My top pick for global self-regulation is homeopathic medicine for its whole person, totality of symptoms, and individualized approach to healing.
The 2016 Homeopathic medical practice for anxiety and depression in primary care: the EPI3 cohort study is the largest comparative effectiveness study. This was one of three epidemiological cohort studies (EPI3) on general practice in France and compared use of conventional psychotropic drugs among patients seeking care for anxiety and depression disorders from general practitioners who strictly prescribe conventional medicines, regularly prescribe homeopathy in a mixed practice, or are certified homeopathic practitioners. The study found patients treated by homeopathic practitioners or in mixed practices were less likely to use psychotropic drugs over 12 months, and the rate of clinical improvement was marginally higher for patients seen by a homeopathic provider compared to the conventional medicine group.
Another study in the EP13 series showed that patients who consult family physicians certified in homeopathy used significantly less antibiotics and anti-pyretic or anti-inflammatory drugs for upper respiratory infections than those who attended family physicians who prescribe only conventional medicine.
The implications from these studies show that there can be a reduction in the inflammaging with homeopathic medicine.
My second pick is mindfulness meditation. Symptoms of emotional distress or psychopathology can be accompanied by inflammatory processes. Worrying, a hallmark for most of us but a predominant state in the aging population, is linked with inflammation. One of my favorite studies published in 2013 in the Journal of Inspired Living demonstrates that rumination causes inflammation. Rumination is the process of going over and over a thought in your head until it becomes chronic.
Frontiers in Aging Neuroscience also published an article, Mindfulness Training for Healthy Aging, linking mindfulness to a myriad of health sequelae.
“There are several mechanisms through which mindfulness training may alter inflammatory processes: alteration of the hypothalamic-pituitary-adrenal axis or sympathetic nervous system functioning,” the article posits.
These two systems are implicated in the transduction of the brain’s perception of socio-environmental conditions into genomic responses through their production of stress-related hormones such as cortisol, epinephrine, and norepinephrine that directly alter expression of pro-inflammatory genes.
Similarly, in a study of community dwelling older adults, baseline levels of loneliness were associated with expression of the pro-inflammatory gene NF-kB. Those who participated in an eight-week Mindfulness Based Stress Reduction (MBSR) course exhibited significant down regulation of NF-kB expression compared to a waitlist. The evidence is mounting that mindfulness may be beneficial for promoting cognitive, emotional, and physical health within the context of advanced aging.

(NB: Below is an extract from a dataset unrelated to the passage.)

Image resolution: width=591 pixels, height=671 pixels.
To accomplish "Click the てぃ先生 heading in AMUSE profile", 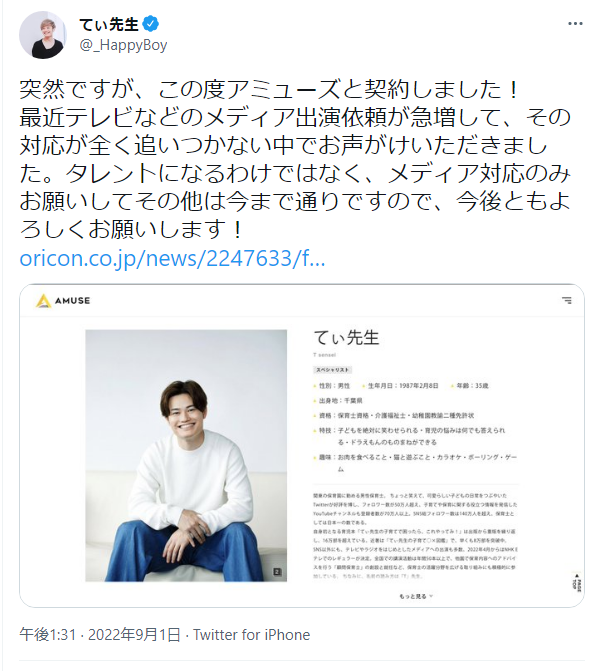I will (x=347, y=338).
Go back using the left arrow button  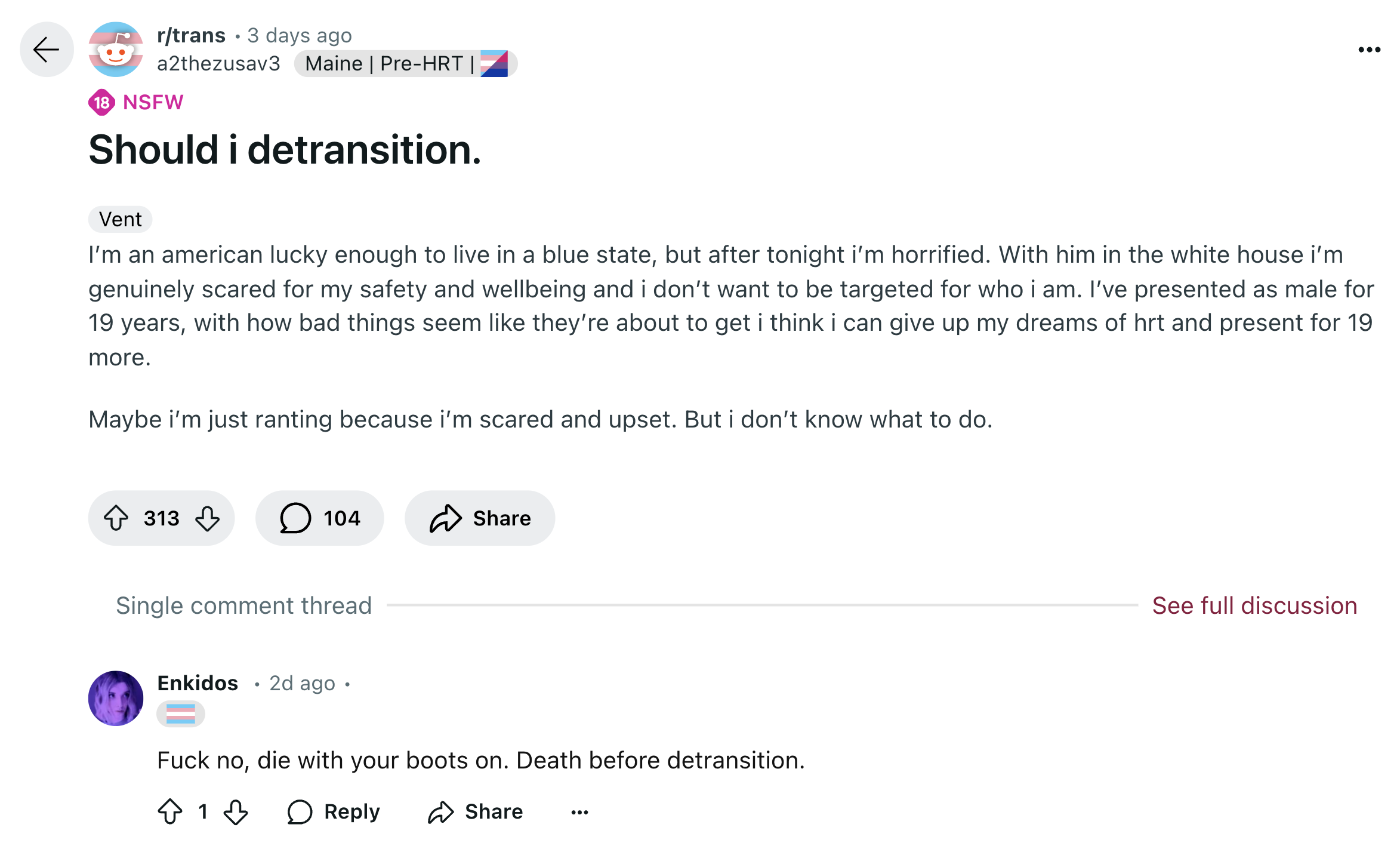[x=47, y=50]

The ravages of inflammation that “necessarily” come with aging and that appear to be a complex etiology such that we throw our hands up in acceptance now appear to have strategies to deflect the cycle of continuous, low-grade inflammation associated with the chronic degenerative diseases of aging. Indeed, we now have a window of opportunity to employ some of the most skillful strategies that are low cost, safe, and effective.